__WHAT IS NEEDED__: Output the lines of the records below exactly, beginning at their first line and ending at the line with "You are a GUI"; include no pictures.

Start of DATA EXTRACTS

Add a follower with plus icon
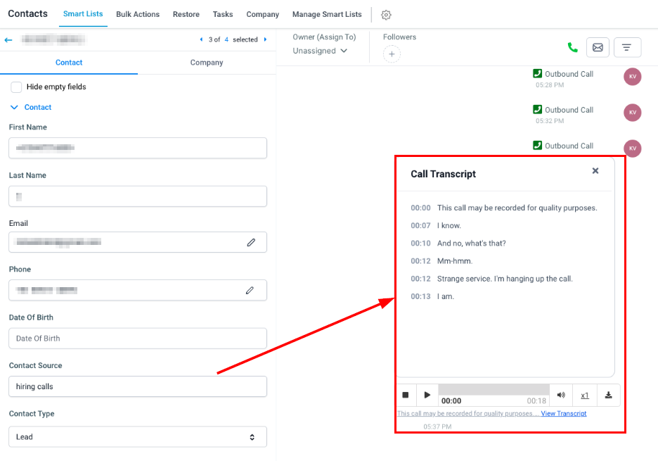(x=392, y=54)
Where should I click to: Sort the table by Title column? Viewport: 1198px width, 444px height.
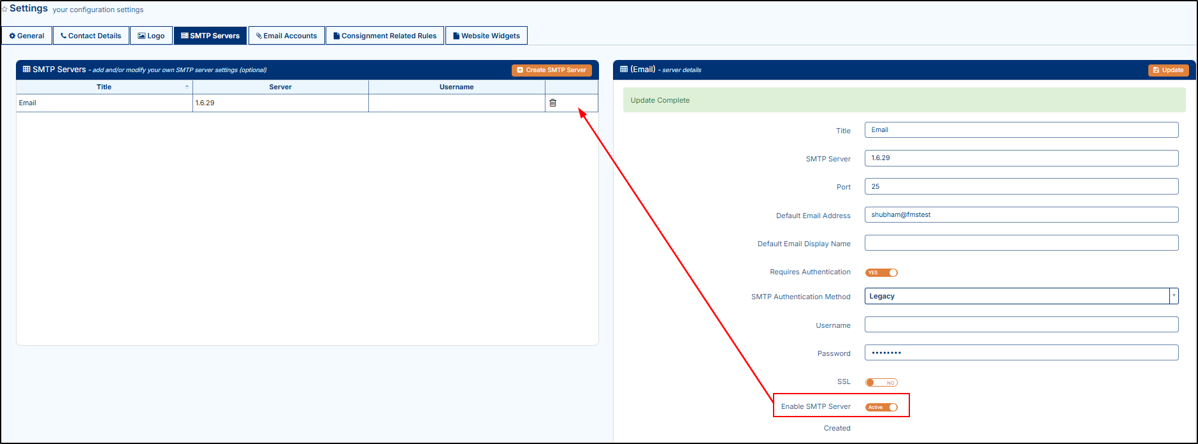pyautogui.click(x=104, y=87)
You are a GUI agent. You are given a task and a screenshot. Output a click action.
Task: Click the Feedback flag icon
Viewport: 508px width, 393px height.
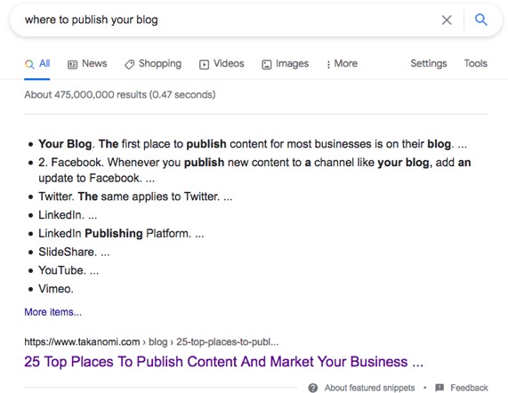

End of DATA EXTRACTS

__TASK OUTPUT__:
Add a follower with plus icon
(x=392, y=54)
Where should I click to: Sort the table by Title column? Viewport: 1198px width, 444px height.
pyautogui.click(x=104, y=87)
You are a GUI agent. You are given a task and a screenshot. Output a click action.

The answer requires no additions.